**YOUR INSTRUCTIONS**
Please put each line of the listing below into a Markdown table with the columns No. and Line, numbering the rows and leaving out blank lines.

Rows on where the targets appear
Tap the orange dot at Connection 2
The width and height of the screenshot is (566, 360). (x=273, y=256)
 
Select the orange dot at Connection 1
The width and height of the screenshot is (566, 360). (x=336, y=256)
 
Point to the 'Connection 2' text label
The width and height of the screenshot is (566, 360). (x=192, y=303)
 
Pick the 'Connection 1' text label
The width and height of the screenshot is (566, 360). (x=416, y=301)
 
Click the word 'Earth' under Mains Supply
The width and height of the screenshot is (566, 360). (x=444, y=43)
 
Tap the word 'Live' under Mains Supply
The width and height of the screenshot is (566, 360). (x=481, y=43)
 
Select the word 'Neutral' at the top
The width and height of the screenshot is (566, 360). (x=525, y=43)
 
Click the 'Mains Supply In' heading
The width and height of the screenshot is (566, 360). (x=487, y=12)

**SOLUTION FOR THIS TASK**
| No. | Line |
|---|---|
| 1 | Tap the orange dot at Connection 2 |
| 2 | The width and height of the screenshot is (566, 360). (x=273, y=256) |
| 3 | Select the orange dot at Connection 1 |
| 4 | The width and height of the screenshot is (566, 360). (x=336, y=256) |
| 5 | Point to the 'Connection 2' text label |
| 6 | The width and height of the screenshot is (566, 360). (x=192, y=303) |
| 7 | Pick the 'Connection 1' text label |
| 8 | The width and height of the screenshot is (566, 360). (x=416, y=301) |
| 9 | Click the word 'Earth' under Mains Supply |
| 10 | The width and height of the screenshot is (566, 360). (x=444, y=43) |
| 11 | Tap the word 'Live' under Mains Supply |
| 12 | The width and height of the screenshot is (566, 360). (x=481, y=43) |
| 13 | Select the word 'Neutral' at the top |
| 14 | The width and height of the screenshot is (566, 360). (x=525, y=43) |
| 15 | Click the 'Mains Supply In' heading |
| 16 | The width and height of the screenshot is (566, 360). (x=487, y=12) |